BOSTON - When going for a run, I am definitely not among the finicky population. When preparing for a 5K, I do the necessary preparation, train a little bit, and then run the race after getting a good night's sleep. But there are many runners out there who devote their lives to finding the best methods of training and will try any practice to get even the slightest edge over the competition. One of the newest studies about athleticism might be one of these newfound edges that runners are going to harp on. For us casual runners, however, we'll have to stick to the basics.

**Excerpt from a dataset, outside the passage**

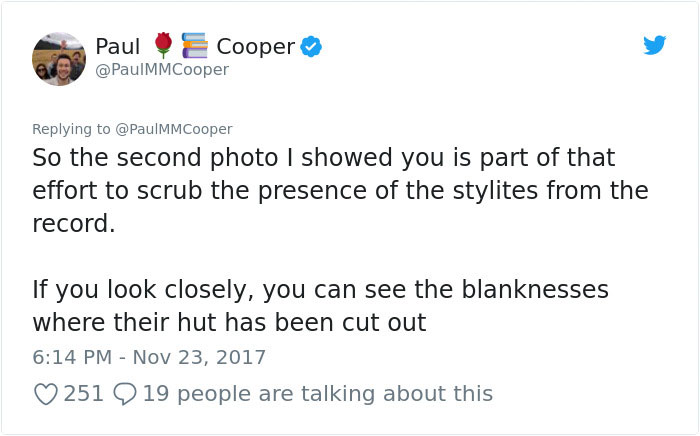Viewport: 700px width, 436px height.
Task: Click the blue verified badge
Action: (312, 46)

According to a study that was recently published in Nature Medicine, athletes actually possess a bacteria that is crucial for the retooling, recovery, and improvement of athleticism when it comes to running. This bacteria was said to help take runners' abilities to the next level and can often be found in the runners after they endure intense bouts of exercise. Furthermore, the study took this bacteria and implanted it into mice. As a result, the mice were able to run with much more athleticism when they tested the abilities of the animals on treadmills.

Who was used for this study, though? Why, it was some of our own Bostonians, of course! Participants in the Boston Marathon were tested before and after running the race and they were then compared to people who do not tend to exercise at all. It was through them that this bacteria was better understood than it was before.

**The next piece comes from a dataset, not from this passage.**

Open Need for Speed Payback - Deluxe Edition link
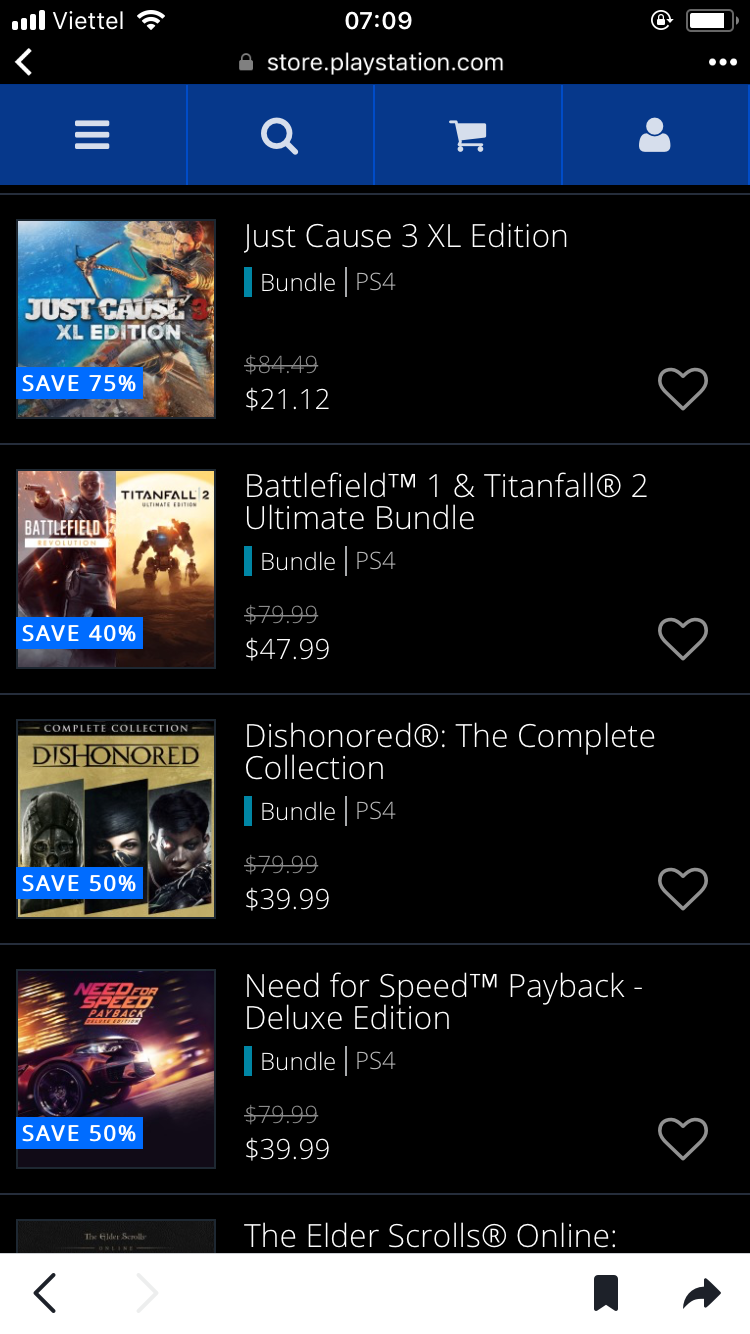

The people in charge of the study were Jonathan Scheiman, who spent time as a researcher at Harvard Medical School, and Aleksandar Kostic, a scientist who is also affiliated with Harvard. The two also founded FitBiomics.

Thanks to the intelligence and athleticism (or lack thereof) of many varying Bostonians, there might soon be a way to naturally increase the athleticism of runners while also helping boost the energy of those who are not Boston Marathon-level athletes.